Attentats de Paris. Comment distinguer l’islamisme de l’islam ?

S’ADAPTER A LA MODERNITÉ. Que l’islamisme, sans qu’il en ait le monopole, génère le terrorisme, cela on le savait déjà : l’Algérie a compté ses victimes par centaines de milliers dans l’indifférence générale de la société internationale à l’époque [les années 1990].

Mais que l’islamisme soit l’islam, « voilà l’erreur ! », dit-on. Mais ni en Occident ni dans le « monde musulman », on peine à montrer en quoi l’islamisme est différent de l’islam. C’est parce que l’on s’y prend très mal.

Quitte à choquer, je dirais que l’islamisme, c’est aussi l’islam – de même que la Sainte Inquisition, c’était aussi le christianisme. La question n’est pas de savoir ce qu’est l’islam ou ce qu’est le christianisme, mais comment on les comprend. L’islam comme foi a pour support un texte. Ce texte, comme tout texte, n’est pas univoque, il doit être lu, interprété, réinterprété. Si aujourd’hui on confond l’islam au nom duquel les pires horreurs sont commises et l’islamisme qui les glorifie, c’est parce que rien ne les distingue dans leur compréhension du texte.

Embrasser la modernité

Ils adoptent les mêmes paradigmes, les mêmes méthodes, les mêmes techniques d’interprétation. Ce qui les distingue, ce n’est pas leur compréhension du texte, mais les décisions politiques relatives aux attitudes à adopter. Un immense travail reste à faire, ce qui est de notre responsabilité. Depuis la Réforme, les protestants ont renoncé à l’interprétation littérale de certains textes.
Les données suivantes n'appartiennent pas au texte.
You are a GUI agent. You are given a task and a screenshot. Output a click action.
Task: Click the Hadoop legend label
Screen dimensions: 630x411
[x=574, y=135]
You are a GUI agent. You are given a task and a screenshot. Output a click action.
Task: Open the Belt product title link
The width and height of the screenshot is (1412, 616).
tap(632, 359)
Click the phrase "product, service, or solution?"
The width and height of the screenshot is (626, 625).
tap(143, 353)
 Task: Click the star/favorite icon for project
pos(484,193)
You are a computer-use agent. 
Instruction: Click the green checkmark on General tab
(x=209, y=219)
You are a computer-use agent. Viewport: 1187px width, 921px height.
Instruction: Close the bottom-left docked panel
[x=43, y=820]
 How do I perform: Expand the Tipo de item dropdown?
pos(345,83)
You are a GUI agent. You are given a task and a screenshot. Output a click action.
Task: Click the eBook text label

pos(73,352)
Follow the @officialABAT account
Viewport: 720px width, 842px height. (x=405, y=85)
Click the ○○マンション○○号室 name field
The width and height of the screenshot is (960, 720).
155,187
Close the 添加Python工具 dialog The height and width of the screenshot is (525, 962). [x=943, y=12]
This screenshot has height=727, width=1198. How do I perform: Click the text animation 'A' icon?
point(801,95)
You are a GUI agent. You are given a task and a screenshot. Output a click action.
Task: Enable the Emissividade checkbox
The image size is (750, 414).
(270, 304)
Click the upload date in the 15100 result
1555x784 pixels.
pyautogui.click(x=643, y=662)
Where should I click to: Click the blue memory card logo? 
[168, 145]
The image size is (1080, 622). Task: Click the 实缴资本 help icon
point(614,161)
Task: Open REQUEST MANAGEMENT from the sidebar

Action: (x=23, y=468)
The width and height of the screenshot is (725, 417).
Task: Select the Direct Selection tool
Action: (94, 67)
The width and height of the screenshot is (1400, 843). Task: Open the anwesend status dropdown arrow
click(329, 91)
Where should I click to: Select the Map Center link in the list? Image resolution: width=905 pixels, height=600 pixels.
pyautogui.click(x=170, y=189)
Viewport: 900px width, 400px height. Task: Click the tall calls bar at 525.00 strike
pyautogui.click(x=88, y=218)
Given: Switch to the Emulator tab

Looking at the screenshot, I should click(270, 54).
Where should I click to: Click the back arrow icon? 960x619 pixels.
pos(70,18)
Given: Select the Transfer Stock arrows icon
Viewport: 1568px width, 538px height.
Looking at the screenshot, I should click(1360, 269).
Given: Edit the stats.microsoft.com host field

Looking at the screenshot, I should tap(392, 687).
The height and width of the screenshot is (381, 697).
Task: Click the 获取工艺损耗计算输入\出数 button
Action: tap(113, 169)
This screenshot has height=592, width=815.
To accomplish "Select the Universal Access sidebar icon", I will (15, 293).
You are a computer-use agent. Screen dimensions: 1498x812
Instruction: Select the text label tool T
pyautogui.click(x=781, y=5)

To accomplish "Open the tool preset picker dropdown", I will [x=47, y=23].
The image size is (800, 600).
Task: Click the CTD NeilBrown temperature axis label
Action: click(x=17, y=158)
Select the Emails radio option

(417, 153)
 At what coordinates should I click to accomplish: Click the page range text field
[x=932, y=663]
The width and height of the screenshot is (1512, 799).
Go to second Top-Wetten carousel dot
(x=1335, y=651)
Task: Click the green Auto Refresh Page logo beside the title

Depuis Vatican II, l’Eglise catholique s’est adaptée à la modernité.

Ce travail n’a pas été fait dans le monde arabo-musulman et les rares personnes qui s’y sont aventurées – et qui s’y aventurent encore – sont, dans le meilleur des cas, superbement ignorées et, dans le pire, exécutées. Tant qu’on ne le fera pas, il sera difficile de convaincre, autrement qu’en recourant à des arguments d’autorité, que l’islamisme est une interprétation maladive de l’islam.

Adopter d’autres paradigmes

Il faut bien voir qu’il ne s’agit pas simplement de mettre en avant tel verset du Coran plutôt qu’un autre ou d’opposer une fatwa à une autre. Il s’agit d’adopter d’autres paradigmes, d’autres méthodes, d’autres techniques d’interprétation. Il s’agit de considérer, par exemple, que les raisons de la révélation (asbâb al-nuzûl) ont le statut de cause et non d’occasion [certains versets ont été révélés dans des circonstances particulières, lesquelles sont la cause de la révélation et non pas une occasion pour introduire une révélation], comme l’affirment l’islamisme le plus extrémiste et l’islam officiel.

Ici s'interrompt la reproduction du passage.